◆ Fragment tekstu ◆
-=-=-=-=-

Ja mam to samo – jak się ociepli to się za to zabieram.
Re: Linka hamulca ręczngo – wymiana

Napisane:
10 mar 2010, 21:45
przez EMILS21
Zapoznałem się z tematem podanym przez Ciebie i powiem szczerze, że teraz mam problem... Może być to zarówno linka jak i właśnie to łożysko igiełkowe, na którym jest sprężynka...
Ceny nowych linek hamulcowych jak i kompletnego używanego zacisku hamulcowego na tył są na zaskakująco wysokim poziomie...
Re: Linka hamulca ręczngo – wymiana

Napisane:
10 mar 2010, 22:19
przez rafi201
Ja zdecydowałem się na próbę samodzielnej regeneracji zacisków.
Na razie kupiłem zestaw naprawczy za 100 PLN. Jak rozmontuje zacisk i okaże się, że łożyska szrot to trzeba będzie dokupić jeszcze ten element – niestety też nie tani (117zł/szt.) Mam nadzieję,że dam rade i to będzie cały koszt...
Jakbyś chciał jednak kupić zaciski – najtańsze regenerowane jakie widziałem na allegro były po 300zł/szt.:
http://moto.allegro.pl/item940556510_za ... 3_626.html
Re: Linka hamulca ręczngo – wymiana

Napisane:
11 mar 2010, 10:46
przez thy
rafi201 napisał(a):Ja zdecydowałem się na próbę samodzielnej regeneracji zacisków.

-=-=-=-=-

◆ Przekazane informacje ◆
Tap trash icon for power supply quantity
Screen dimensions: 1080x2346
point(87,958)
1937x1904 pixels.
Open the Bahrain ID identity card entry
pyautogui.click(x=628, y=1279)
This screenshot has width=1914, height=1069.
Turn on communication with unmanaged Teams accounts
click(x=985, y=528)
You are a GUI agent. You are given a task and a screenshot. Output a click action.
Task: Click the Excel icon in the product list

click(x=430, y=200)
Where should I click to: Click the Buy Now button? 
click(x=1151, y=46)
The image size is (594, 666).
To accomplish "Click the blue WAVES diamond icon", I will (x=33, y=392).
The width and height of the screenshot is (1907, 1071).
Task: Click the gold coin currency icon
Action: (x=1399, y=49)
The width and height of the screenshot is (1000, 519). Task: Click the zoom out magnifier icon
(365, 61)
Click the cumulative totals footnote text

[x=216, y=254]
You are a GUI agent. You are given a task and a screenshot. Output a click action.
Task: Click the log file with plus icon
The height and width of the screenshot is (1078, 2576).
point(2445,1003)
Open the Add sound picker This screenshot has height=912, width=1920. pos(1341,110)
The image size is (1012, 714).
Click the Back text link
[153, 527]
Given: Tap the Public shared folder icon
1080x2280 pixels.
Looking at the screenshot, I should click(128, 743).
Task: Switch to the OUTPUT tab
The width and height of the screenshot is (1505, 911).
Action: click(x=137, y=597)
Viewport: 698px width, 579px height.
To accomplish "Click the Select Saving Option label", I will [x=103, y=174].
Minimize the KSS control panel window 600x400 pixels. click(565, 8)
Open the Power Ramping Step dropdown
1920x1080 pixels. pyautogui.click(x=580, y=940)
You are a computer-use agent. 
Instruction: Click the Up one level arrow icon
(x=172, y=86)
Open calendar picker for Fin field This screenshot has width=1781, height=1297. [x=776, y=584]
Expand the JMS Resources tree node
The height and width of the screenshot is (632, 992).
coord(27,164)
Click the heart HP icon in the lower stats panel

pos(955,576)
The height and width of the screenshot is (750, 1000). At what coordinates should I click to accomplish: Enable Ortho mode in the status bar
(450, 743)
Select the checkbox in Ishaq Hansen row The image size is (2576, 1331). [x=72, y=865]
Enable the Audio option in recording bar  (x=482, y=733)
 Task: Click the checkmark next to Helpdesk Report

-=-=-=-=-

◆ Opis zadania ◆
Przepisz słowo w słowo część tekstu o wymianie linki hamulca ręcznego. Zacznij od miejsca ze słowami „Na razie kupiłem”, a skończ po słowach „będzie cały koszt...”.

◆ Odpowiedź na zadanie ◆
Na razie kupiłem zestaw naprawczy za 100 PLN. Jak rozmontuje zacisk i okaże się, że łożyska szrot to trzeba będzie dokupić jeszcze ten element – niestety też nie tani (117zł/szt.) Mam nadzieję,że dam rade i to będzie cały koszt...